Scoperta la più lontana galassia gemella della Via Lattea

Lettura 1 min.

Trovata la galassia gemella della Via Lattea più lontana mai vista, già pienamente formata quando l’universo aveva solo 2,1 miliardi di anni : si chiama ceers-2112 , ha una forma a spirale barrata proprio come la nostra e, all’epoca in cui è stata osservata, possedeva anche una quantità simile di stelle. Lo dimostrano i dati raccolti dal telescopio spaziale James Webb, pubblicati sulla rivista Nature in uno studio a guida italiana con diversi coautori associati all'Istituto Nazionale di Astrofisica (Inaf).

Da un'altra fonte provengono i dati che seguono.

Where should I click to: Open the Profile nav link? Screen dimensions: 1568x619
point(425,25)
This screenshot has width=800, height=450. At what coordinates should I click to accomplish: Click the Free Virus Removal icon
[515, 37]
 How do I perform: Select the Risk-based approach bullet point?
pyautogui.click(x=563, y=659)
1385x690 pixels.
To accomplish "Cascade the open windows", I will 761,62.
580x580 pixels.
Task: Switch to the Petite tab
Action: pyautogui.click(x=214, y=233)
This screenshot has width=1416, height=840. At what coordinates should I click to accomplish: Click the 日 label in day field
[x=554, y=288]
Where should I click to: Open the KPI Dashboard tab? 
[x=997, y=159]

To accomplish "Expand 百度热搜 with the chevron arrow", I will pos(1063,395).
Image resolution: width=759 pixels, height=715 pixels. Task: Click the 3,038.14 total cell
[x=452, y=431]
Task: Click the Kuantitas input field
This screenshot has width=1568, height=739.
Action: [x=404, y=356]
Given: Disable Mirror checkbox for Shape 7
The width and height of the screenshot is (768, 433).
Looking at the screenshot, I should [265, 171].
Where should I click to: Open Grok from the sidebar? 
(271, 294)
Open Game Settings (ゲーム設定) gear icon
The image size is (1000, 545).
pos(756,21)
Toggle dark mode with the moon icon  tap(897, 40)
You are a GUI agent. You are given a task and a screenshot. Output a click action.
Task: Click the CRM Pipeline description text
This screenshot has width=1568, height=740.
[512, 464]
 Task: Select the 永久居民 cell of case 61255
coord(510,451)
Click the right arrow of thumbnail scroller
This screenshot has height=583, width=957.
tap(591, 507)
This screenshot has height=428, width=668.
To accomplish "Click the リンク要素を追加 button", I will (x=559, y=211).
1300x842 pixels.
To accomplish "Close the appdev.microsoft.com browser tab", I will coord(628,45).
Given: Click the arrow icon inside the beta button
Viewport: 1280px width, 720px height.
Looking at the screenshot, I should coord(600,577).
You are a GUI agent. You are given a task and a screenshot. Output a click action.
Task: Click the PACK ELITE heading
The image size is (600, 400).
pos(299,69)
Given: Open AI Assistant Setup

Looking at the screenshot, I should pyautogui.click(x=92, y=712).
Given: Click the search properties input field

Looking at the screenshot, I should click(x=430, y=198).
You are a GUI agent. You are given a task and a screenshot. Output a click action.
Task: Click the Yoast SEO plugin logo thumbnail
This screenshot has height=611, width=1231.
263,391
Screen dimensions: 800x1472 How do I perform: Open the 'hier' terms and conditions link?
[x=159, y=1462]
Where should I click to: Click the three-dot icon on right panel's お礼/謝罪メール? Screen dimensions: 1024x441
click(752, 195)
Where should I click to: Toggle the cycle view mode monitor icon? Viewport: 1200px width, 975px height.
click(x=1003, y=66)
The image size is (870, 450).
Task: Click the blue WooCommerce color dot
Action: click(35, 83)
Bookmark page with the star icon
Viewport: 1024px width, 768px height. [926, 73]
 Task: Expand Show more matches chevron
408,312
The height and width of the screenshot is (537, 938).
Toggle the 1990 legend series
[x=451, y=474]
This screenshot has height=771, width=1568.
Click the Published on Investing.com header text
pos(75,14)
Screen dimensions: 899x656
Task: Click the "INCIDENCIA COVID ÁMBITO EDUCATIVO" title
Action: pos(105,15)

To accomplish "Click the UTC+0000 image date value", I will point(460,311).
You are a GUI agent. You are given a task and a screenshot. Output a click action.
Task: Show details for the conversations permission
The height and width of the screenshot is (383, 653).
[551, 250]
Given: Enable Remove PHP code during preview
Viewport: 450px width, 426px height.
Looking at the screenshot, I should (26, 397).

La scoperta apre un’importante questione teorica , perché le attuali simulazioni numeriche indicano che non dovrebbero esistere galassie a spirale barrate oltre 9,5 miliardi di anni fa , mentre ceers-2112 risale a 11,7 miliardi di anni fa. La sua presenza suggerisce dunque che la Via Lattea potrebbe aver acquisito la sua forma attuale molto prima di quanto si pensasse , avendo avuto più tempo per evolvere indisturbata.

Il telescopio James Webb gestito dalle agenzie spaziali di Stati Uniti, Europa e Canada "sta rivoluzionando non solo il modo di vedere l’universo, ma anche gli scenari di formazione delle galassie", dice a Media Inaf Chiara Buttitta, ricercatrice all’Inaf di Napoli e coautrice dell’articolo. "La solida presenza di una barra in ceers-2112 è una prova evidente che occorre rivedere gli scenari di formazione delle galassie a disco, e in particolare i tempi di formazione delle galassie barrate, come la Via Lattea. Stando a lavori teorici basati su simulazioni cosmologiche ad alta risoluzione, le barre non sono ancora presenti a quest’epoca primitiva dell’universo. La scoperta di ceers-2112 rappresenta, quindi, un punto di rottura rispetto alle previsioni teoriche. Le future campagne osservative, soprattutto quelle spettroscopiche, ci consentiranno di indagare in dettaglio questo aspetto".